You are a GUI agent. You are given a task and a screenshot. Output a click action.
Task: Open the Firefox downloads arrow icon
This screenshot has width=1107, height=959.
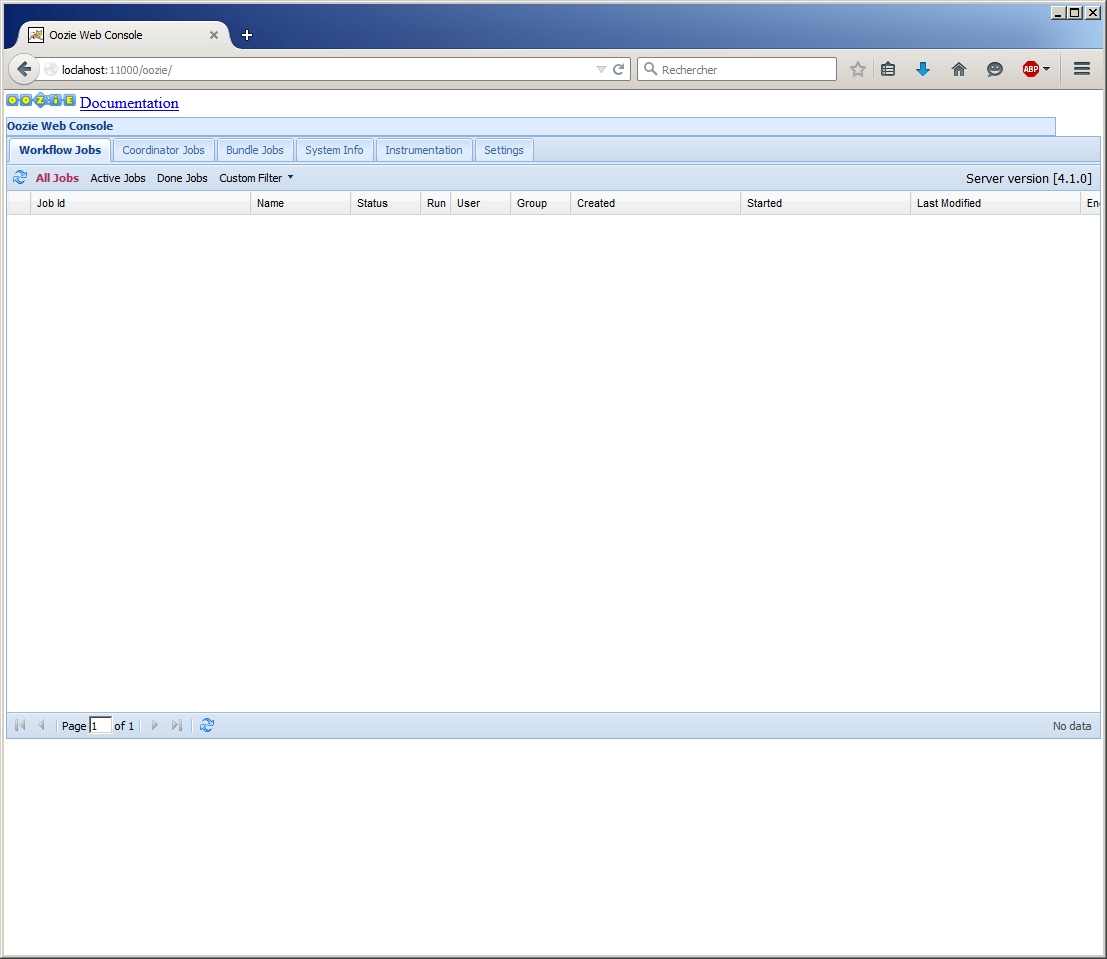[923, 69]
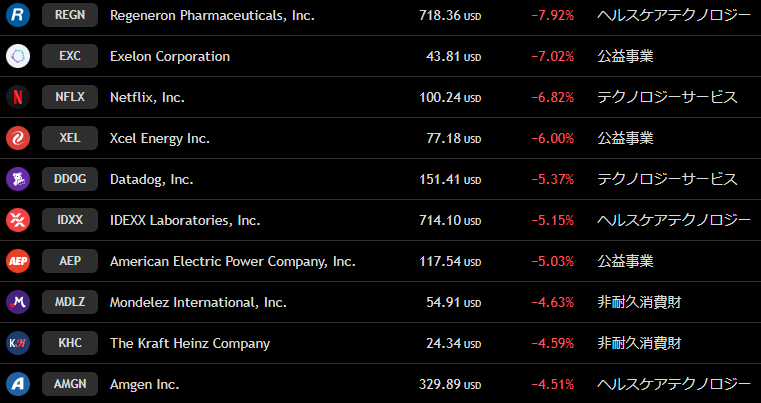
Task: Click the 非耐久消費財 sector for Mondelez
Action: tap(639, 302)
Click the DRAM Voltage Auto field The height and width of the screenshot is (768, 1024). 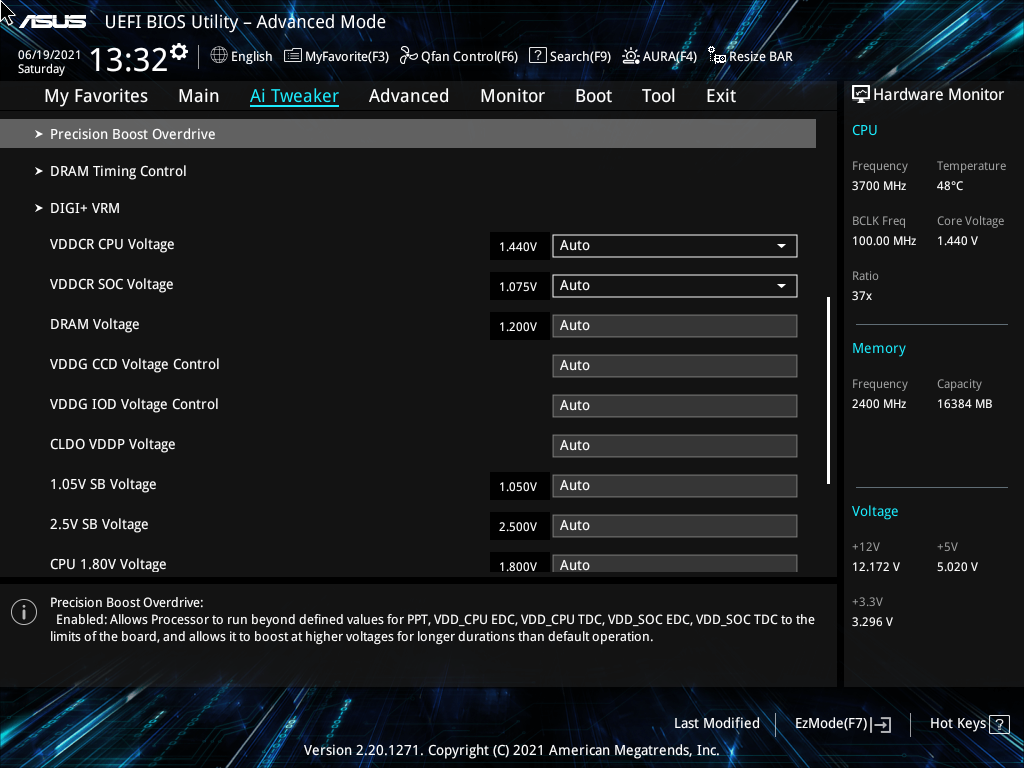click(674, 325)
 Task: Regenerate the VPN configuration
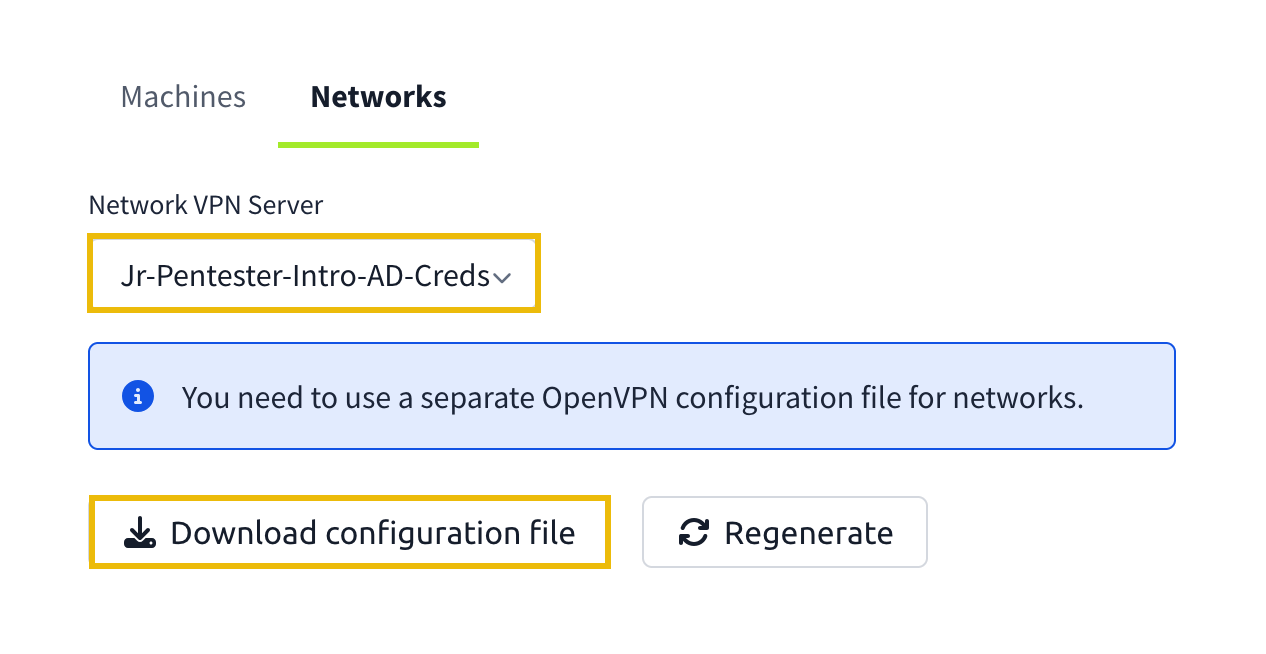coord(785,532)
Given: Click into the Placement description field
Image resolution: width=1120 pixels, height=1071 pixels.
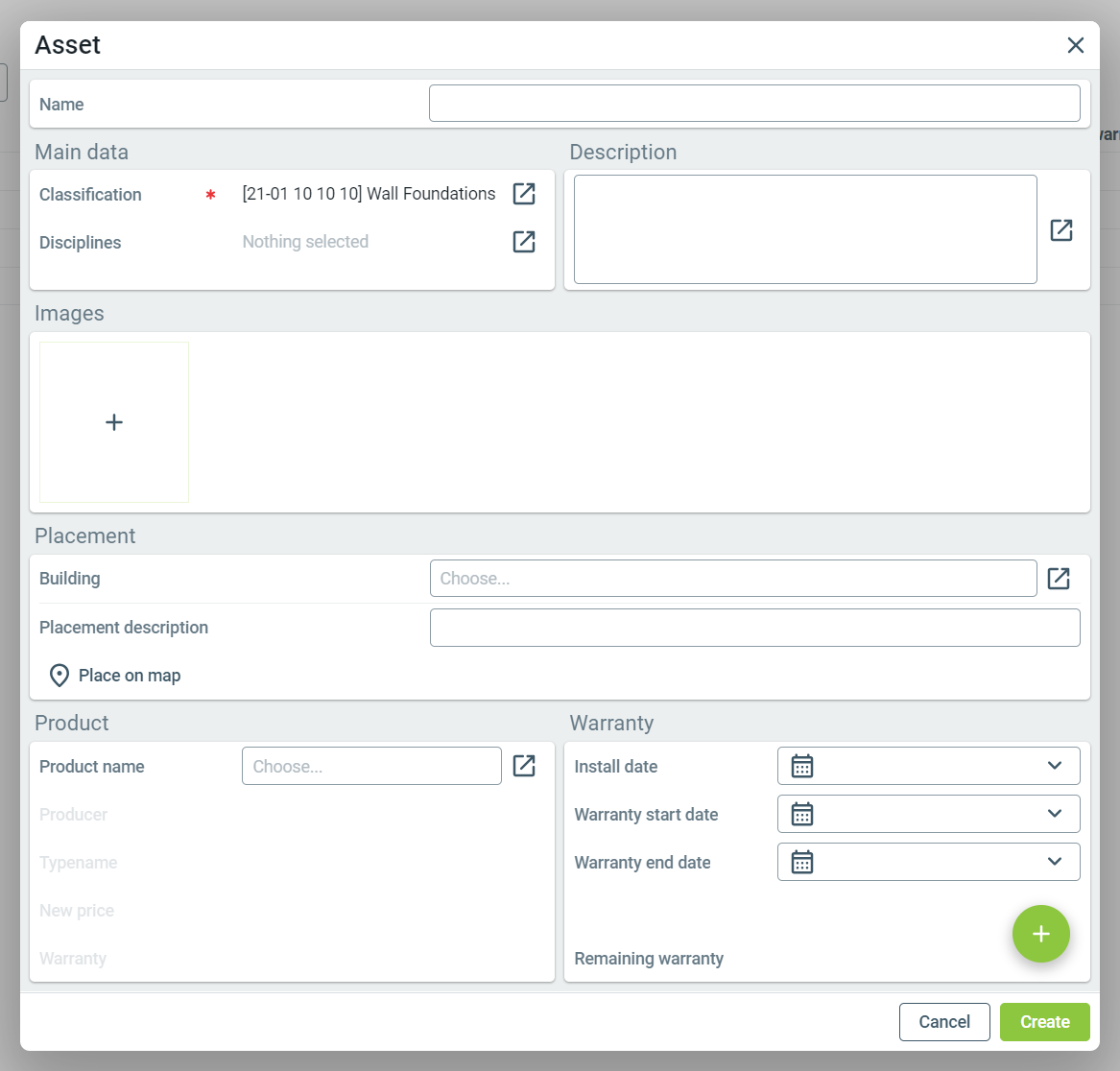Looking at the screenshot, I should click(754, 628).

*Required task*: Copy out the material from the line containing "Given: Click into" down through the end of the material, omitting the pictures.

*Result of the exercise*:
Given: Click into the Placement description field
Image resolution: width=1120 pixels, height=1071 pixels.
Looking at the screenshot, I should click(754, 628).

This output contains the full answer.